Dommage que le cinéaste n’ait pas su maîtriser l’aspect idéologique de son film, car il illustre, en filigrane et avec brio, la difficulté de s’opposer à la marche du monde et de construire d’autres modes de vie que celui imposé par l’idéologie capitaliste. Ainsi, tout part de la réaction d’une mère qui, avec le temps, ne supporte plus le quotidien qu’elle avait pourtant choisi. Vivre en marge exige des sacrifices, que le temps se charge de rendre difficilement supportables. La douceur d’une vie « confortable » que propose la société de consommation est évidemment séduisante. Mais ce que montre très bien Kahn, c’est que l’idéologie consumériste a parasité depuis longtemps l’utopie communautaire et la notion même de marginalité. Si le fait de vivre en symbiose avec la nature peut exercer un pouvoir de fascination sur les enfants, le temps, pour eux aussi, fait son travail.
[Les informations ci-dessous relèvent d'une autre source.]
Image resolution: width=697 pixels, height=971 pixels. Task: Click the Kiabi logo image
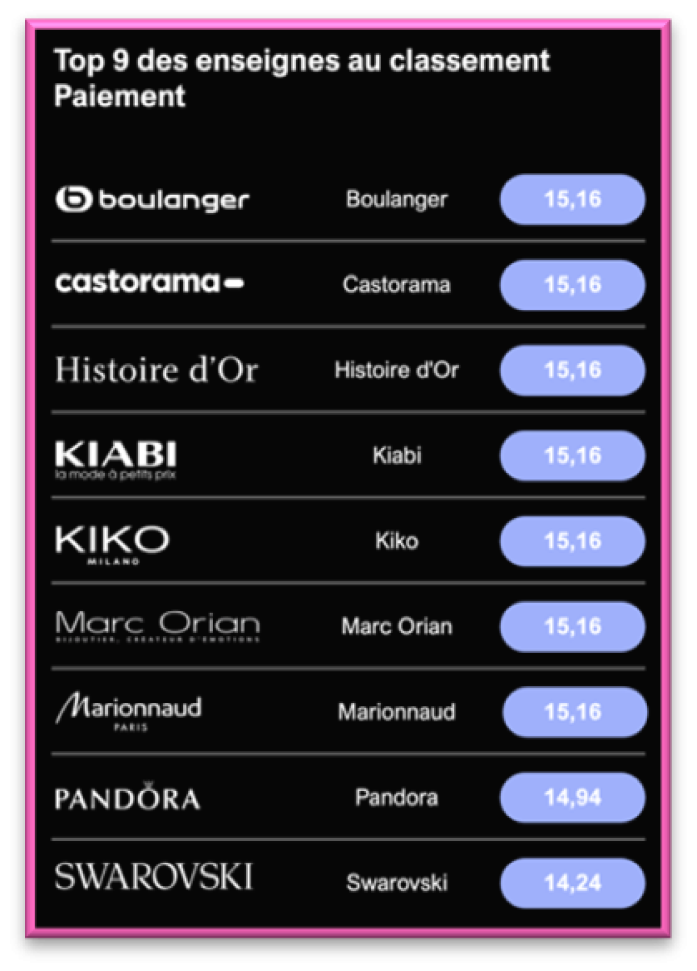(116, 460)
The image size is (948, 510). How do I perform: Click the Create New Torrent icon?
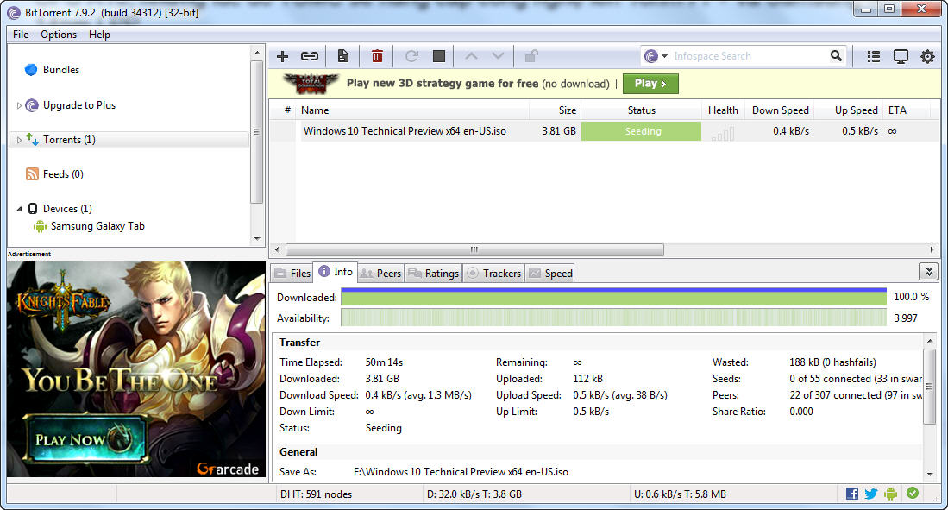[343, 56]
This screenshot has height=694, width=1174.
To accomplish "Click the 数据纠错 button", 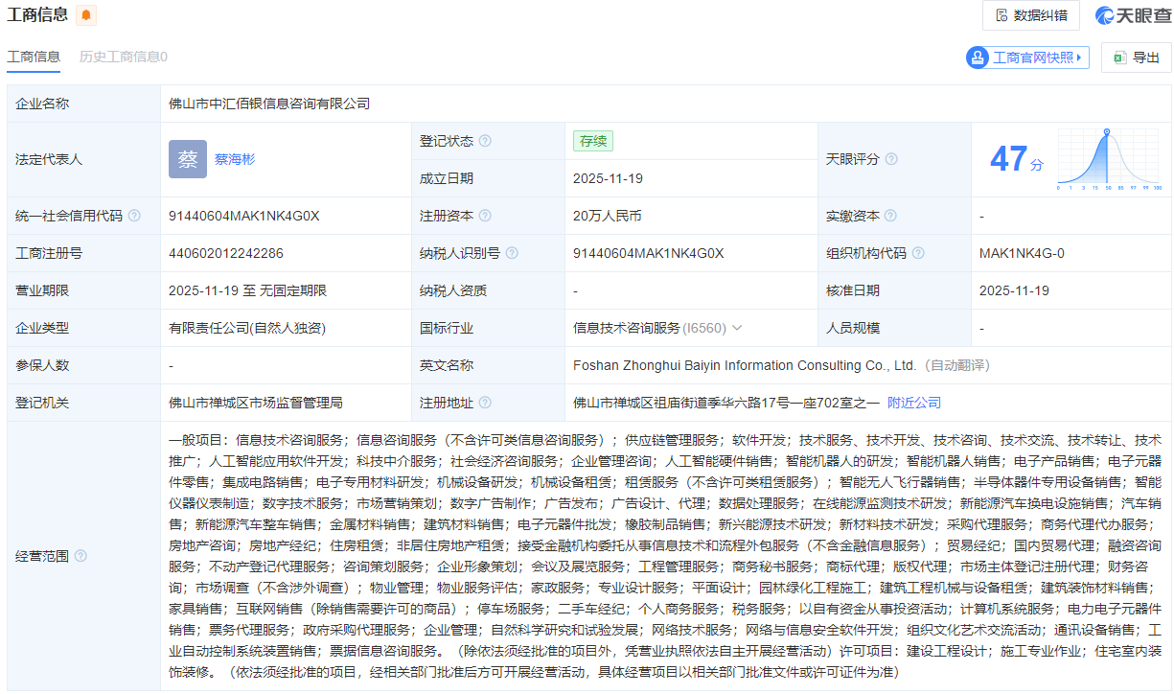I will tap(1031, 15).
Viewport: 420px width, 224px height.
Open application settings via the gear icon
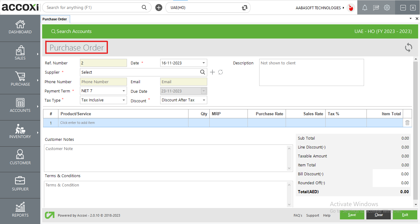point(387,7)
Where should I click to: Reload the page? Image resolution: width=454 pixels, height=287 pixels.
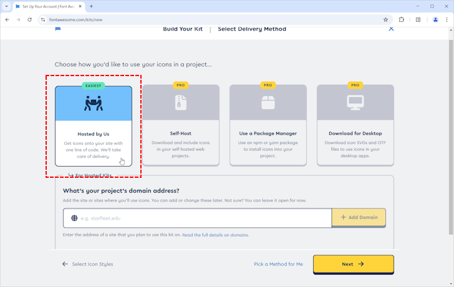[x=29, y=19]
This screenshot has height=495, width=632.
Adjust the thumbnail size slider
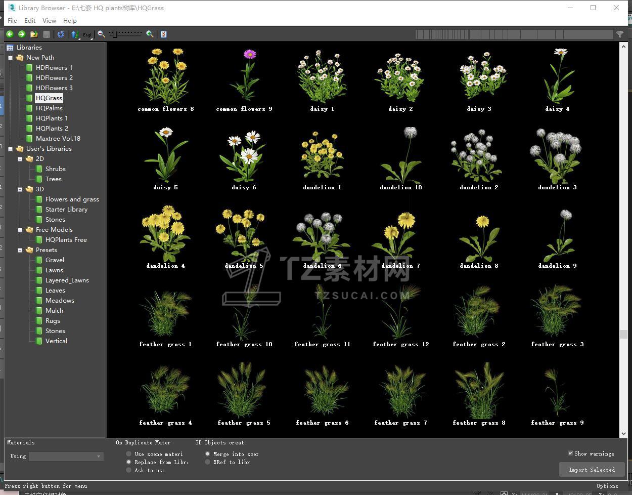click(x=115, y=34)
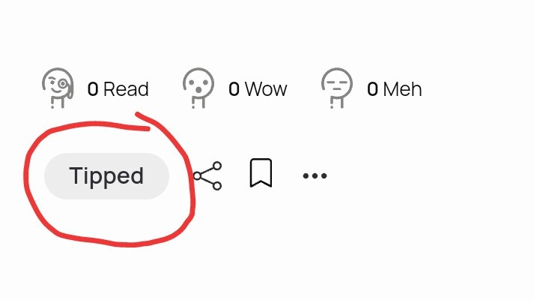The image size is (534, 300).
Task: Click the word Tipped inside the pill
Action: point(106,176)
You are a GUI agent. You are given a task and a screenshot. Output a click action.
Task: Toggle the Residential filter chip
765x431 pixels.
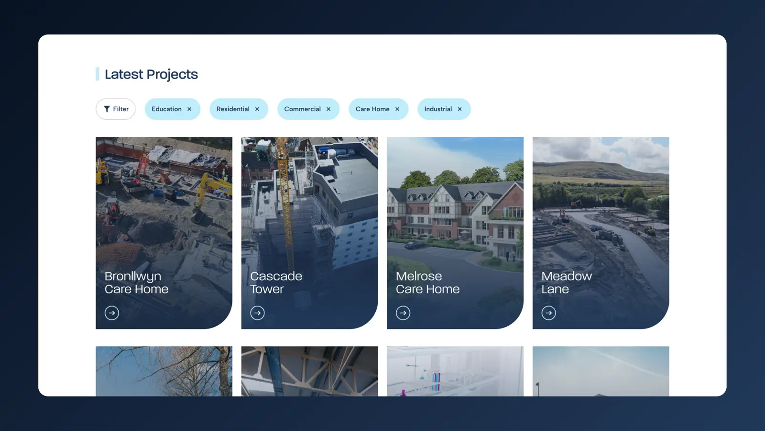[x=233, y=109]
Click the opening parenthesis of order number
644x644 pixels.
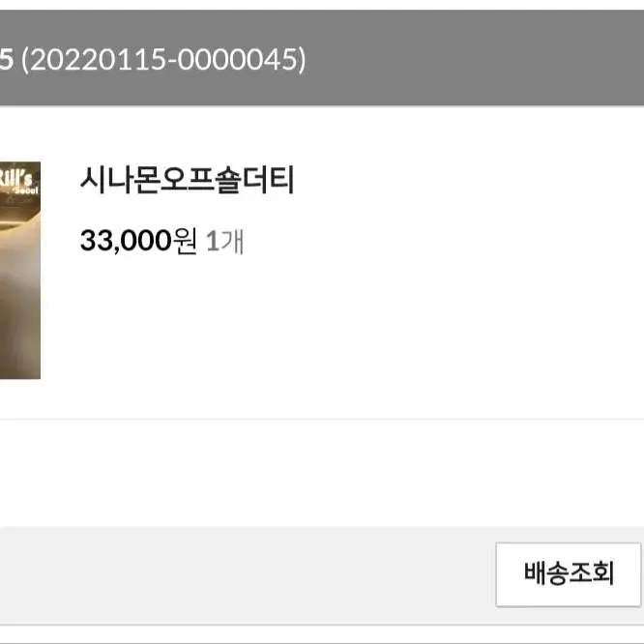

Une fois adolescents, les élans du cœur, l’envie de plaire, les forcent à prêter allégeance à ce que combat leur père. De la même manière, la bulle que se fabriquent les camarades de Paco, singeant le fantasme qu’ils se font du mode de vie des amérindiens, ne résiste pas aux mensonges et à la jalousie, ni même aux institutions. Ainsi, un jeune homme reprochera à Paco de ne pas mettre ses enfants à l’école, pourtant premier symbole du formatage du « système ». Tout aussi intéressante est la façon dont le cinéaste confronte l’évolution des expériences communautaires. À celle, pacifiste, d’inspiration soixante-huitarde, s’oppose celle aujourd’hui pratiquée par les zonards, autrement appelés « punks à chien », chez qui la violence fait partie du dialogue social. Deux utopies communautaires qui ne peuvent s’assimiler et s’opposeront probablement toujours. Une réflexion pessimiste, mais intelligente, qui ne rachète pas malheureusement les principaux défauts du film.